**Extrait de la page**
=======
Pour gérer le risque de longévité, les clients peuvent épargner davantage et trouver les moyens de faire croître leurs épargnes ou leurs sources de revenus garantis jusqu’à la fin de leurs jours, selon des conseillers interrogés par Finance et Investissement.

Le premier obstacle à surmonter est celui de l’éducation des clients. «Mon principal défi est de faire comprendre et accepter par le client le fait qu’il pourrait vivre au-delà de l’espérance de vie», confie Patrick Ducharme, vice-président chez De Champlain Groupe financier.

Rappelons que la probabilité d’un client de dépasser l’espérance de vie est de 50 % ; cette espérance de vie s’établit à 85 ans pour un homme de 65 ans et à 89 ans pour une femme du même âge, selon les Normes d’hypothèses de projection de l’Institut québécois de planification financière.

«Il est rare, ajoute-t-il, que je travaille avec un horizon de moins de 90 ans, et même de 95 ans.»

Cette éducation se fait par la discussion, mais elle passe aussi par deux outils : l’élaboration d’objectifs et l’établissement d’un budget. Des objectifs bien articulés permettent d’imaginer le parcours de la retraite et, surtout, d’envisager que ce parcours pourrait être un peu plus long que prévu.

Report rentable

Christine Benz considère comme une erreur flagrante, face au risque de longévité, de ne pas reporter de 65 ans à 70 ans l’âge où un client en bonne santé commence à recevoir les rentes du Régime des rentes du Québec (RRQ) et de la Pension de la sécurité de la vieillesse (PSV).

On peut également choisir de continuer à travailler jusqu’à 70 ans ; malheureusement, «ce n’est pas le genre de solution qui fait saliver mes clients», observe Frédérick Bouchard, représentant en épargne collective et directeur associé chez Planica Services financiers, à Québec.

Ce dernier préfère proposer, à ceux qui peuvent se le permettre, de reporter le décaissement des rentes gouvernementales, une manoeuvre particulièrement rentable. Pour le RRQ, la rente augmente de 8,4 % par année entre 65 et 70 ans, alors qu’au fédéral, la hausse annuelle est de 7,2 %.
=======
**Données de l'exercice**
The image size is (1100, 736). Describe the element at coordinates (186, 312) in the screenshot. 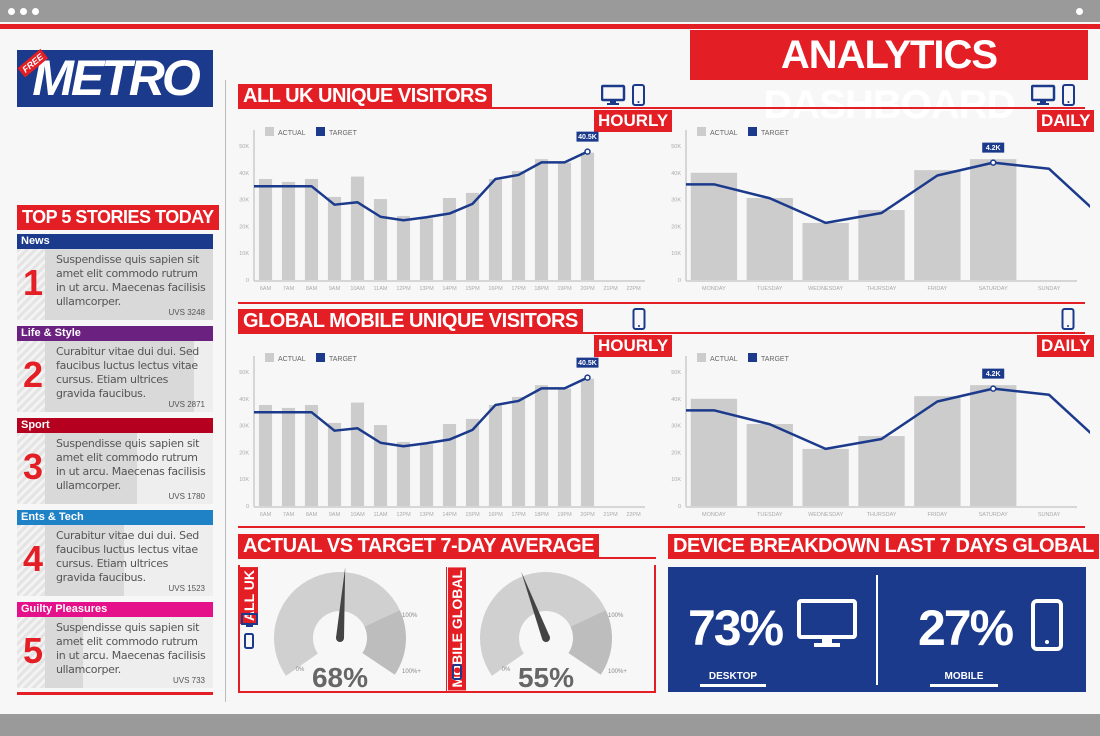

I see `story-uvs: UVS 3248` at that location.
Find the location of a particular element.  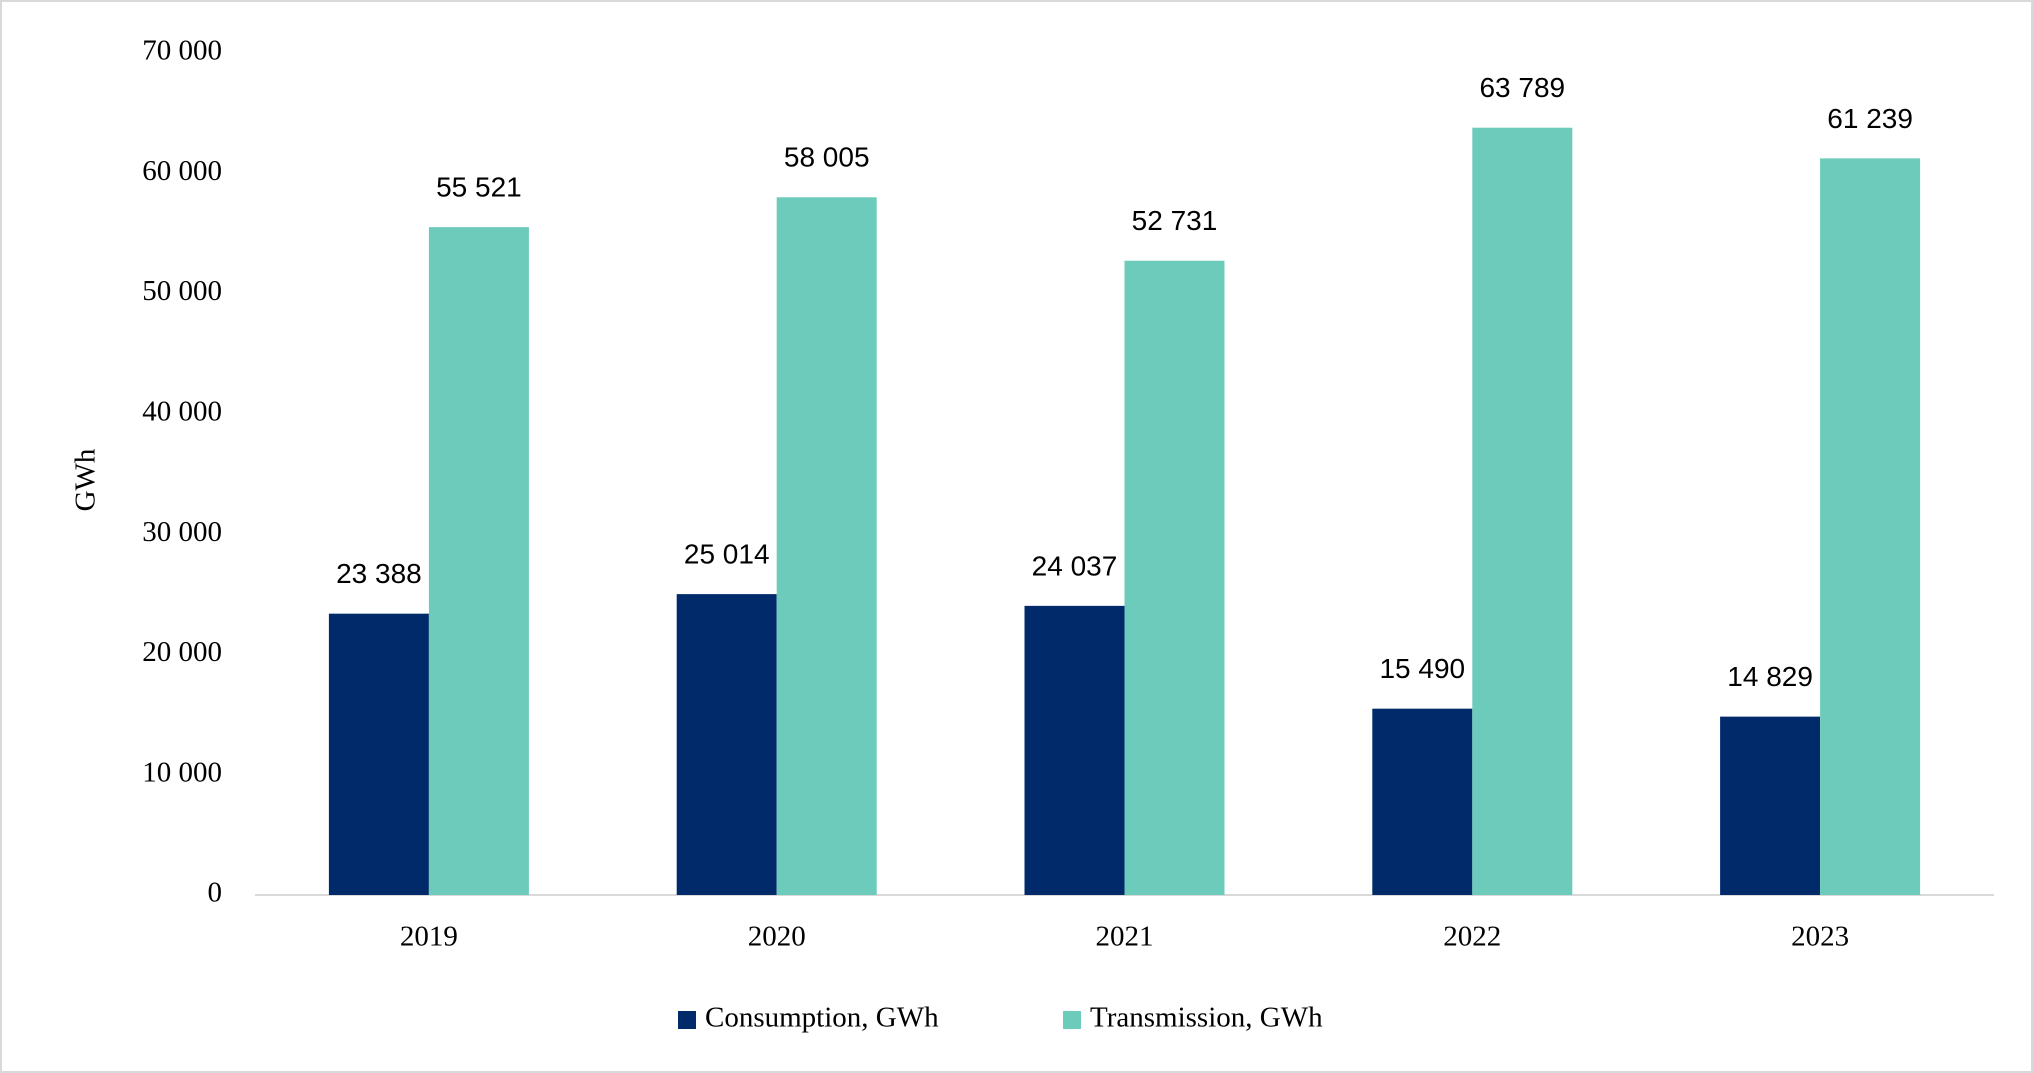

y-tick-label: 60 000 is located at coordinates (182, 171).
=======
**Consigne**
D'après l'article sur le risque de longévité, pourquoi le report du décaissement des rentes gouvernementales est-il qualifié de manœuvre particulièrement rentable ? Répondez en une à trois phrases. Ces données sont tirées d'une source distincte.

**Réponse**
Chaque année de report entre 65 et 70 ans fait croître la rente. Celle du RRQ augmente de 8,4 % par année, tandis que la hausse annuelle est de 7,2 % au fédéral.